I
Sore hari, tak
berarti merubah kota tua ini untuk tenang dan menikmati temaram dengan damai.
Masih sama, padat merayap. Asap juga masih menyusup dan berbaur dengan rasa dan
warna-warna kehidupan, menggiurkan kehidupan disini, Namun, menggerahkan lebih tepatnya.
Tak tega rasanya melihat para pengendara saling beradu klakson motor dan mobil
yang berasa saling menghina kenapa tak jalan-jalan, macet. Bising memang. Tapi
apalah daya, kota tua ini sungguh memikat para pecinta uang dan harta dunia.
Memang menggoda rasa.
Para pekerja kantoran
menenteng tas kantor mereka letih. Lengan baju yang disingsingkan mempertajam
keringat yang berkilauan dijejaring kulit. Wajahnya masam, penuh peluh.

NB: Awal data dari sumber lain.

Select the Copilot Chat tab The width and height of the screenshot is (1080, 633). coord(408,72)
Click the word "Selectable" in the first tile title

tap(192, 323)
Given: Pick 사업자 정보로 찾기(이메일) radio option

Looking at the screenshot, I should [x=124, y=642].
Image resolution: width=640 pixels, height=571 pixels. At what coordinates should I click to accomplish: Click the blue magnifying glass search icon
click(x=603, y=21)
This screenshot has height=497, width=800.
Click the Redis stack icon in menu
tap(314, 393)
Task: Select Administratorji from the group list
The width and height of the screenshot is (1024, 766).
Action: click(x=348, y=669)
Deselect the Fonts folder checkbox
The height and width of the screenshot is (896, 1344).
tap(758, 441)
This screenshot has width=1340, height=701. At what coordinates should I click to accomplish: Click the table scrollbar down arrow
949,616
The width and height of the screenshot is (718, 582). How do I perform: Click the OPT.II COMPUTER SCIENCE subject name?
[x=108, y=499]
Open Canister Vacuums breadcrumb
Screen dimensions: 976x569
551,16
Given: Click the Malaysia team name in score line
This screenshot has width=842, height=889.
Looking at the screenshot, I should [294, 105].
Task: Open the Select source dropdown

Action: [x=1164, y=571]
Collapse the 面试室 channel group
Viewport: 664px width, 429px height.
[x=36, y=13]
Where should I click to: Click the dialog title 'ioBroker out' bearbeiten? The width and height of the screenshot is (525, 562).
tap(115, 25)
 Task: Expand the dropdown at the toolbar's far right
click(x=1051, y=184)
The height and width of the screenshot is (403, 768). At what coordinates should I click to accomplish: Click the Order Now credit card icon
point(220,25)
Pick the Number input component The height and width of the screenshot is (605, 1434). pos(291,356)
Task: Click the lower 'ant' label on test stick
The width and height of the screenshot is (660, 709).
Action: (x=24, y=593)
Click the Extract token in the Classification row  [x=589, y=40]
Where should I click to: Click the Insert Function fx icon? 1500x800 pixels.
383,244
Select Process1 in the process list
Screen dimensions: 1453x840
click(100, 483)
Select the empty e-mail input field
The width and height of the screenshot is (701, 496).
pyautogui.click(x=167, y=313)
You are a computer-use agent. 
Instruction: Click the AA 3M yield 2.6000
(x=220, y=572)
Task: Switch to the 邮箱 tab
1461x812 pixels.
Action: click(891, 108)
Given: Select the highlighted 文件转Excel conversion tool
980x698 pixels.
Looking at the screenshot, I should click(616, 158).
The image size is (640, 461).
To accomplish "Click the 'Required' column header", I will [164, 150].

Berjalan saling cepat menuju pemberhentian kereta yang telah dipadati hilir
manusia dengan harap sama. Sampai dirumah cepat, bertemu keluarga, dan
istirahat untuk bersiap mengulangi rutinitas yang sama esoknya. Menyebalkan
memang.
Sam, dia menegak air di
botolnya bingal. Dia haus, pasti. Pegawai kantoran yang berperawakan model itu
itu tak urung juga mendatangkan gadis yang mau menerima pegawai kantoran
sepertinya.
Dia menoleh, ada kereta
datang. Dia melangkah kearah pintu-pintu kereta yang berjajar dan berdecit
mencoba menge-rem.
Berdesak-desakan masuk tak mau mengalah. Sam
berdiri, menggelantungkan tangannya pada pegangan besi yang berjajar rapi itu.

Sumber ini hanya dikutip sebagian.